The director skillfully melds together Beshir's problems of censorship and blindness with Dunia's problems of alienation from her body and her sexuality. Saab weaves imagery of the written word into the narrative and the dance in highly creative ways:
- After Beshir is blinded, he sweeps the books from his shelves in despair. Early in the movie he is seen filling in a crossword puzzle. Later, the same crossword is drawn hugely enlarged in the sand, so that by walking barefoot over it he can read each letter by touch. A boy fills in the giant letters with red sand as they're called out, making the words sunrise, light, love. Sand is swept away by wind, or washed away by water; writing in sand brings out the ephemeral fragility of the written word.
- Dunia gets married in a bridal outfit with a long, full, pleated skirt made of white paper. The symbolism of blank paper and virginity is too obvious to need comment. After she has unfulfilling sex with her husband, she begins writing poetry on her wedding skirt, eventually filling it up with text. She also writes a farewell note on it for him when she leaves her marriage.
- Rehearsing her dance, Dunia holds a pencil in her right hand, and uses the graceful wrist curls of belly dancing to write in the air with it. Then her teacher interrupts her for not dancing sensually enough, and she snaps the pencil in two.
When her neighbor's daughter is cruelly subjected to having her clitoris cut off, Dunia hears the poor child's screams, bursts in, and carries her away to the boardinghouse where Beshir lives, to get her away from the grandmother who did this, unfortunately too late to protect the girl from genital mutilation. While there, the boardinghouse manager, who is Beshir's paramour, goes away for the day-- so Dunia wears the other woman's dress, bangles, and deep red lipstick. She goes into Beshir's room to offer herself to him.

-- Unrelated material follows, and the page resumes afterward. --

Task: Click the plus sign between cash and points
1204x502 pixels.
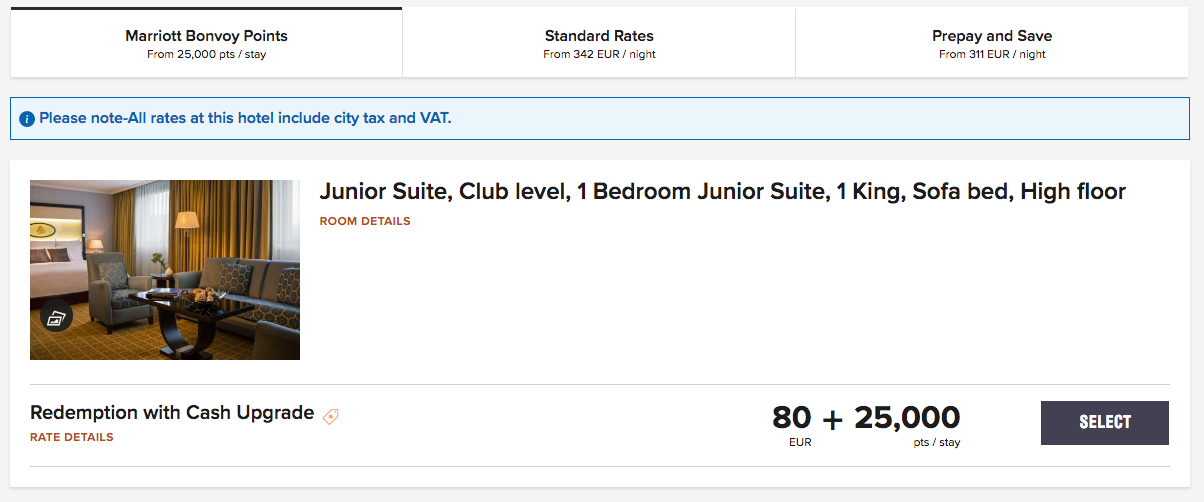Action: [833, 419]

When he looks at her, his sight is restored and he recognizes her. He tells Dunia not to be anyone else, to be herself. He recites a poem for her: You are Dunia / You are the world / You are Dunia / You are life. (Dunia means 'world'.) Then they make very tender and sensuous love.

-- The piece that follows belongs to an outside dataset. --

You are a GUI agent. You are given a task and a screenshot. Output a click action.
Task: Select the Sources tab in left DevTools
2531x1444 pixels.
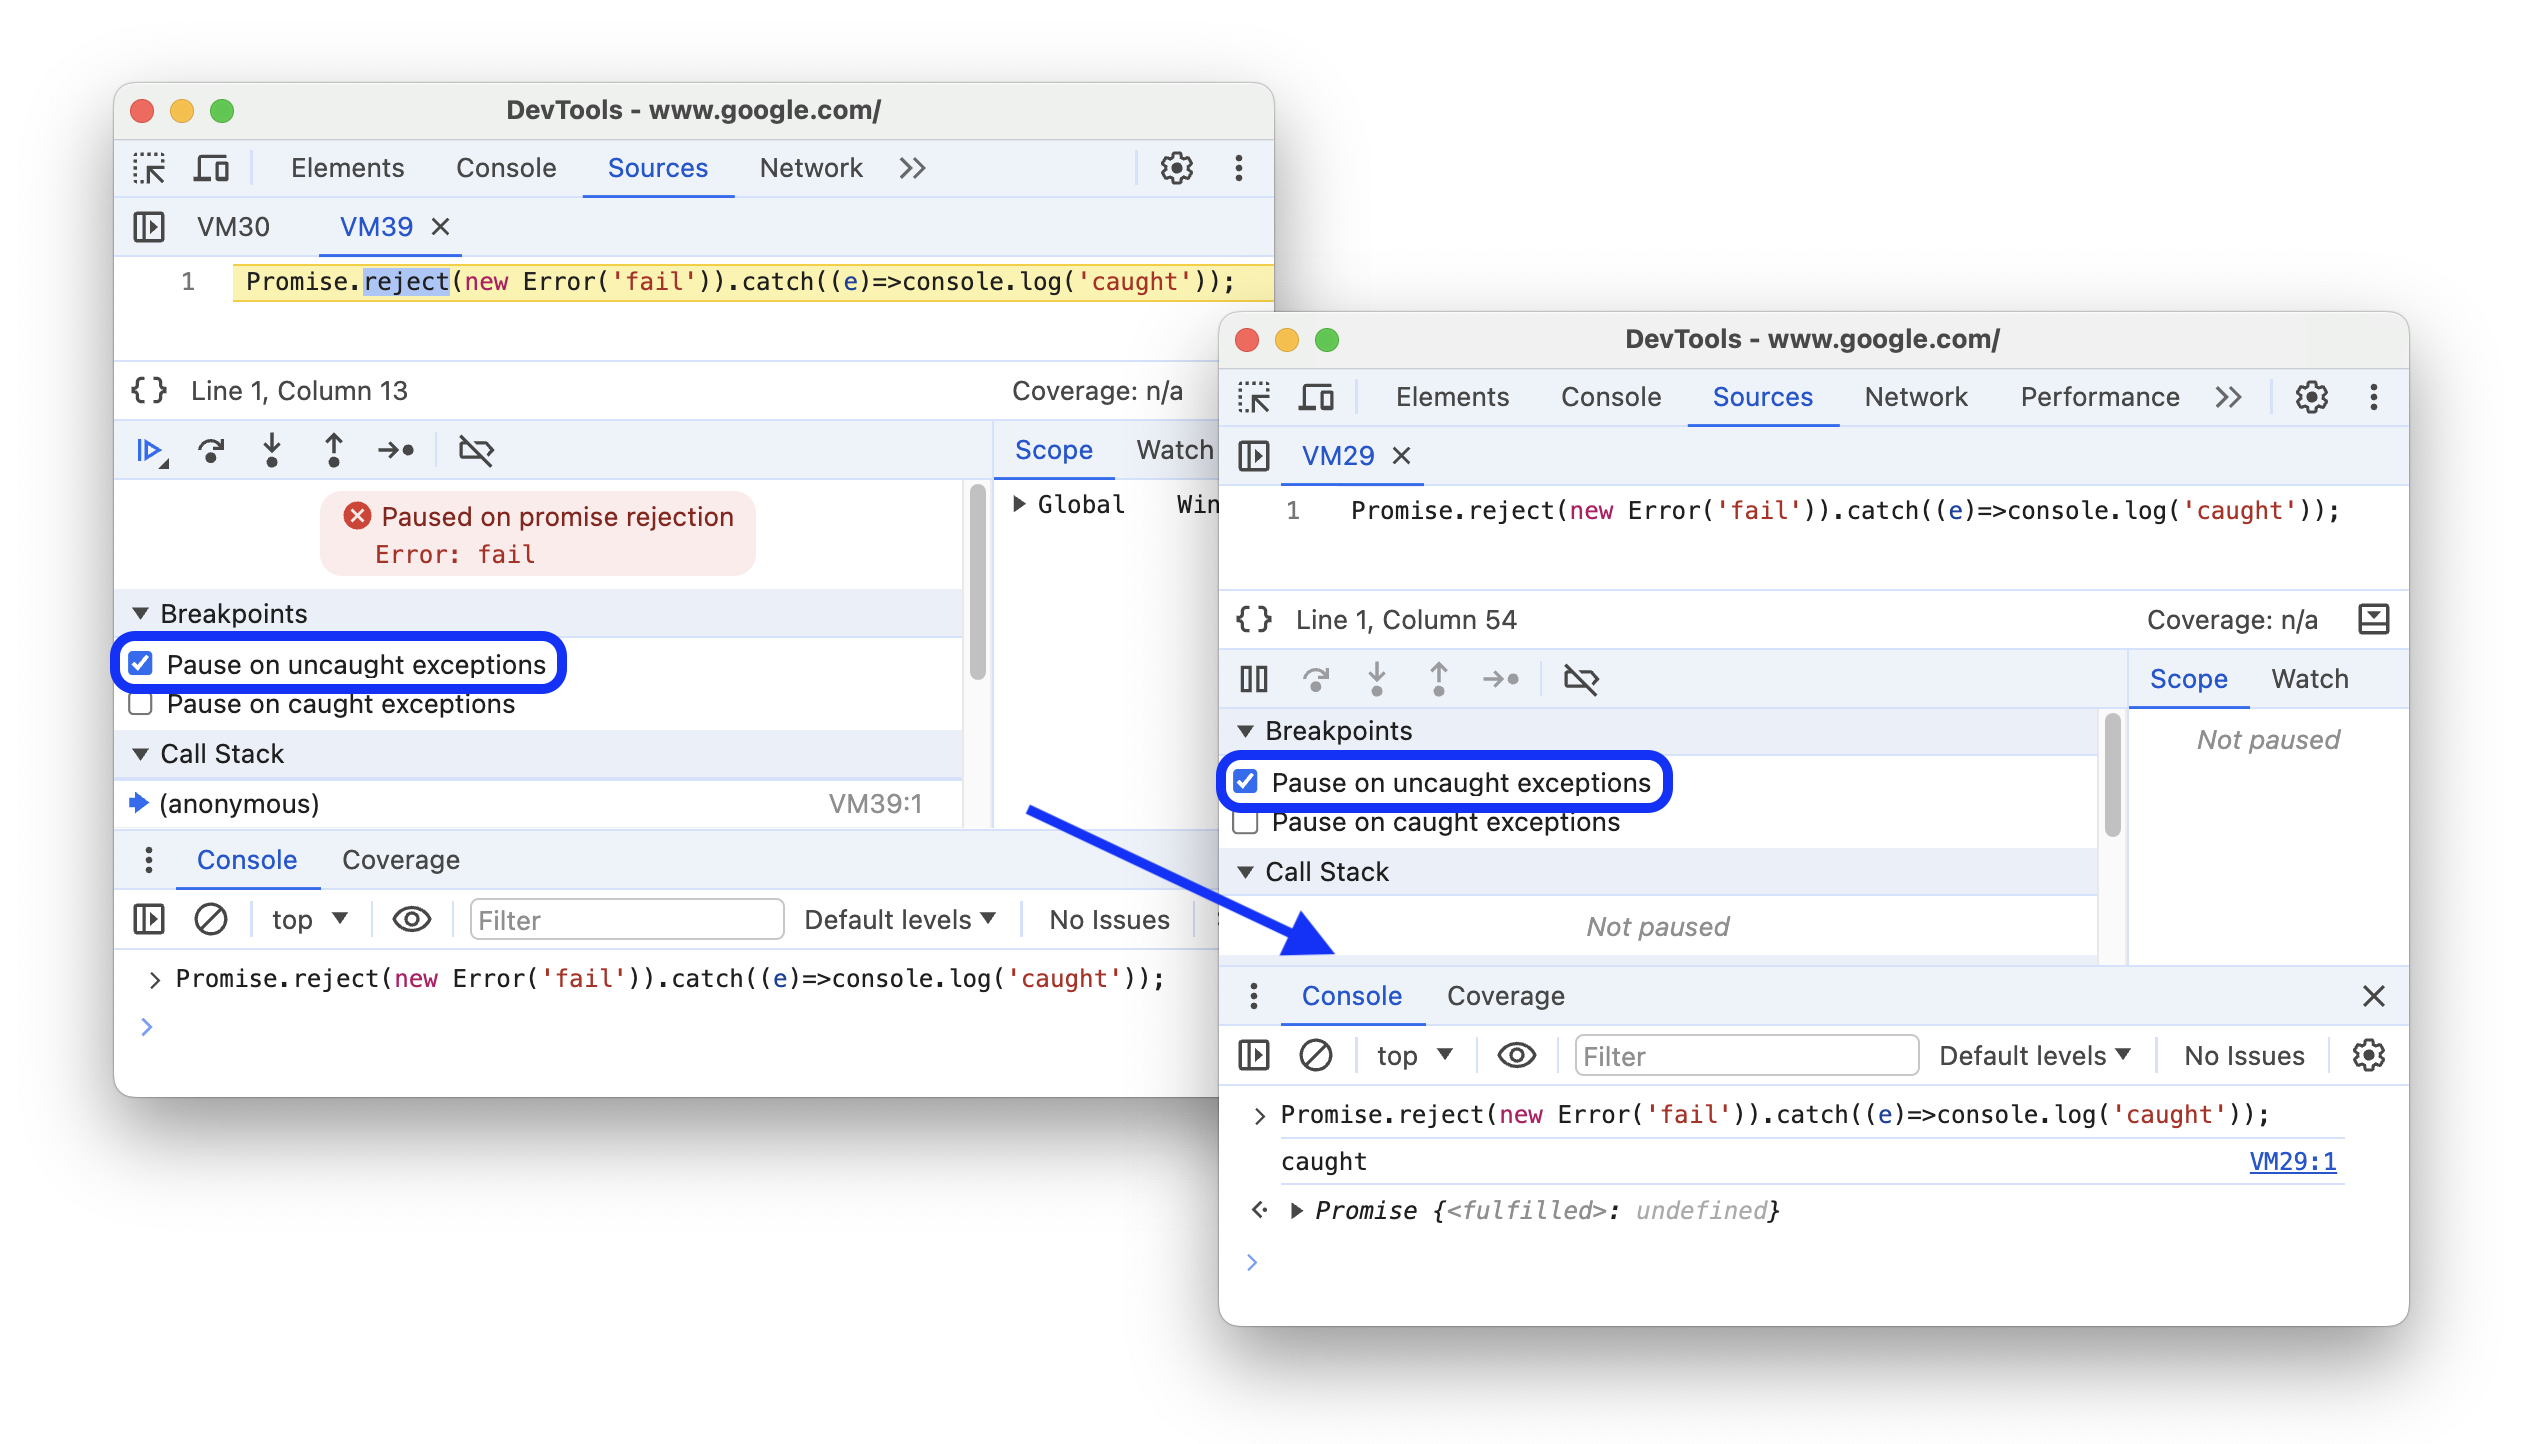657,167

The final scene is a stunningly powerful evocation of Dunia's liberation from her inhibitions and alienation from her body. Having truly made love for the first time, she is now fully in touch with her body, shown by her beautiful, thoroughly sensuous dance atop a hill overlooking the city. In the middle of her dance, she unties her mother's red scarf from her wrist and lets it drift away. She is finally free.